▶ _Activity_: As the answer, set down the lines below from the one containing "Two Tiffin University" through the one containing "Mother fighting for", exactly and inclusively, and no others.

▶ _Dataset items_:
-- Opening Marker --

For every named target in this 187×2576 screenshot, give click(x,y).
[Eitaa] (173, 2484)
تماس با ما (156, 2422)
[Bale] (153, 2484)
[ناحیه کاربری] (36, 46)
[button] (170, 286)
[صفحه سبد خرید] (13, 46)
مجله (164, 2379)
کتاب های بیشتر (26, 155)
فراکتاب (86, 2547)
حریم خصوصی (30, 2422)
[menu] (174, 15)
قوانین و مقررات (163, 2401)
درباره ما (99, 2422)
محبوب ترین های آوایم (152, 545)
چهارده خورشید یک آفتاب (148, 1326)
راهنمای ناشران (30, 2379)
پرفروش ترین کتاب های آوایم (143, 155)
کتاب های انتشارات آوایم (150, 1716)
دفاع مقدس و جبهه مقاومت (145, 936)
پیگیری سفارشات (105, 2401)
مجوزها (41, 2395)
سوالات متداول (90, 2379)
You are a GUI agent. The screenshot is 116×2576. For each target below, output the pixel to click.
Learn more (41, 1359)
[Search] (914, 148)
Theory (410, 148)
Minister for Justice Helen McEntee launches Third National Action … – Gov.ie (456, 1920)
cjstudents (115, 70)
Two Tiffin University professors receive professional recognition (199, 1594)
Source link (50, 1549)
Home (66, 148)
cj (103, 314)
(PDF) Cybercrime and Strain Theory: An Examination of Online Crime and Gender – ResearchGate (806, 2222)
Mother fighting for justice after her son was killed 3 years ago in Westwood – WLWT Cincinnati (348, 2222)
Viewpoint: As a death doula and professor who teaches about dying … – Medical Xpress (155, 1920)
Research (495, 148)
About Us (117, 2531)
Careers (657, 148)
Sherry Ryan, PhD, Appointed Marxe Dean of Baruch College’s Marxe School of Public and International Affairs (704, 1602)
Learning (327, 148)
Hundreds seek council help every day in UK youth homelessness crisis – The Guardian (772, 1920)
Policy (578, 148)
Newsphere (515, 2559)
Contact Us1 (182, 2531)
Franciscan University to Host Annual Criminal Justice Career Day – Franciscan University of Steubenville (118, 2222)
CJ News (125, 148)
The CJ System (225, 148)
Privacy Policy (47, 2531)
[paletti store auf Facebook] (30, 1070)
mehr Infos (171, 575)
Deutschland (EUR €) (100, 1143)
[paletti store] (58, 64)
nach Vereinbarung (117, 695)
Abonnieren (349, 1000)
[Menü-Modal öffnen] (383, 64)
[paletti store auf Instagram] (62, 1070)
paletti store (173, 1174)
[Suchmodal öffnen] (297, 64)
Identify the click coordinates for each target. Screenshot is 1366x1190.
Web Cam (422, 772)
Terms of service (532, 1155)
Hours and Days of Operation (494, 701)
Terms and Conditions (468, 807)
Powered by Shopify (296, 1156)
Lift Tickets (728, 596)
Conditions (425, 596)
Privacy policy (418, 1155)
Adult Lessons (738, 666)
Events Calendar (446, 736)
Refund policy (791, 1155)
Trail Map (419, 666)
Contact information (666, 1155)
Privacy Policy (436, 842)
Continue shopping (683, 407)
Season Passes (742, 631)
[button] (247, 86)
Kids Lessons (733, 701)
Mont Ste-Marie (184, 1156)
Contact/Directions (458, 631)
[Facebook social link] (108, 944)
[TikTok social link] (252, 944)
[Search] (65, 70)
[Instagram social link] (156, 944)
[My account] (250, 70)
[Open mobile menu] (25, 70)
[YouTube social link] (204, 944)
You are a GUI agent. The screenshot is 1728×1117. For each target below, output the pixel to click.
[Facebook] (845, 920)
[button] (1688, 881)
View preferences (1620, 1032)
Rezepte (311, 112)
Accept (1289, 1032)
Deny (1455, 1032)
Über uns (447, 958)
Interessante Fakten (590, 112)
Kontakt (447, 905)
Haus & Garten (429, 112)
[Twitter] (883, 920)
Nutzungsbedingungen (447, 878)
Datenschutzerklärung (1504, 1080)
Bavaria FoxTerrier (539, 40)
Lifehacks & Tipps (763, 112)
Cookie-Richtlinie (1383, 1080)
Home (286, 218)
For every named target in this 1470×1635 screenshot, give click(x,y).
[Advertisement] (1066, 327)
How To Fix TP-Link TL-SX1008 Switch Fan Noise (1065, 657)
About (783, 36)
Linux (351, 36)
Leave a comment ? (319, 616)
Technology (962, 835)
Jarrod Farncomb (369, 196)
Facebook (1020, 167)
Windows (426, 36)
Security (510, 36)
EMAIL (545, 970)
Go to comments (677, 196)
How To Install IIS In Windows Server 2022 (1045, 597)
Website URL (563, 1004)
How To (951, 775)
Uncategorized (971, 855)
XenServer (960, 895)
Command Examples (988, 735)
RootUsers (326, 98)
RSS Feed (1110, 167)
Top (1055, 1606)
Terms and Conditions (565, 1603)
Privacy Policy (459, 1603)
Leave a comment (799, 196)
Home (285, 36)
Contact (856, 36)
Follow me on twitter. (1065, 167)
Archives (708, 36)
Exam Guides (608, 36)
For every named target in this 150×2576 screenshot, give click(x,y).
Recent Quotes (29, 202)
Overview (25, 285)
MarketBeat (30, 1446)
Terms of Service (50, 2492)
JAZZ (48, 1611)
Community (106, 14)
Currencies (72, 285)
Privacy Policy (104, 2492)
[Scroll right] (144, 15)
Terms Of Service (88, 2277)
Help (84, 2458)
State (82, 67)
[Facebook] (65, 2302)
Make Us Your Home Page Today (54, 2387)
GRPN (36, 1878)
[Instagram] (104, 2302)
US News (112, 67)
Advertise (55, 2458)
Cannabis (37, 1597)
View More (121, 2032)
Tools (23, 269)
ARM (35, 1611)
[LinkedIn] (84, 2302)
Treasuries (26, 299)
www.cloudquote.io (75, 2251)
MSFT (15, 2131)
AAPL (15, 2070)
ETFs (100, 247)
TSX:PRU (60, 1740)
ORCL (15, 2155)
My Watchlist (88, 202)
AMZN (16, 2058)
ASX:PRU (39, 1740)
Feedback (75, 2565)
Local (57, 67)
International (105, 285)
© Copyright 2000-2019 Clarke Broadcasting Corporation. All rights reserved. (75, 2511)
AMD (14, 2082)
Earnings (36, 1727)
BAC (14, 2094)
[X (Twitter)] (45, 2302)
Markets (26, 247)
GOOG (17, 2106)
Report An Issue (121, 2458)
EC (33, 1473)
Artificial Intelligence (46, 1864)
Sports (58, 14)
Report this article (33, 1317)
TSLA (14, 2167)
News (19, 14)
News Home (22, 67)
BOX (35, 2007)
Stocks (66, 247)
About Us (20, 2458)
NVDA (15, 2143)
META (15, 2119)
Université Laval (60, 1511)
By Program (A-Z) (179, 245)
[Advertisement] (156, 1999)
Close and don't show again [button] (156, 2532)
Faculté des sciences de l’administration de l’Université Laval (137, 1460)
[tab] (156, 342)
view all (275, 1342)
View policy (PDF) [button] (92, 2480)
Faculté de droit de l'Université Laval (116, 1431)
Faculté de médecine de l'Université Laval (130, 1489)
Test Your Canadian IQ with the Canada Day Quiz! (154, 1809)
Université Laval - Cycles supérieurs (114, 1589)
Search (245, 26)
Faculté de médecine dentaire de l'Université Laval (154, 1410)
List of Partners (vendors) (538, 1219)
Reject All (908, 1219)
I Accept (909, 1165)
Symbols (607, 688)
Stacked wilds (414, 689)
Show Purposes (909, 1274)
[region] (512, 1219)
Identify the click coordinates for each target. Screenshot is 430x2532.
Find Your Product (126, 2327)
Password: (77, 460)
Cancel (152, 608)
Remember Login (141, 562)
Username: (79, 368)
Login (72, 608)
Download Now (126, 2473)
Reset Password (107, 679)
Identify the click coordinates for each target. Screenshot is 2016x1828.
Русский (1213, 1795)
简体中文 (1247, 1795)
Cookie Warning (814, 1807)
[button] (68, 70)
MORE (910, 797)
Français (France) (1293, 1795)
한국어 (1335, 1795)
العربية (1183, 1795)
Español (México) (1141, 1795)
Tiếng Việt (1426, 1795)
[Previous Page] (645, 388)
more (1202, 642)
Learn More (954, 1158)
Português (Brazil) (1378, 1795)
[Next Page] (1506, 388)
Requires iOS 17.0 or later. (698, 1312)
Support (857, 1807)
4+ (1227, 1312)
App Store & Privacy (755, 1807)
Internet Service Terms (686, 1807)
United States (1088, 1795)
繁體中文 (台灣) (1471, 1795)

-- Closing Marker --

▶ _Task solution_:
Two Tiffin University professors receive professional recognition (199, 1594)
Source link (50, 1549)
Home (66, 148)
cj (103, 314)
(PDF) Cybercrime and Strain Theory: An Examination of Online Crime and Gender – ResearchGate (806, 2222)
Mother fighting for justice after her son was killed 3 years ago in Westwood – WLWT Cincinnati (348, 2222)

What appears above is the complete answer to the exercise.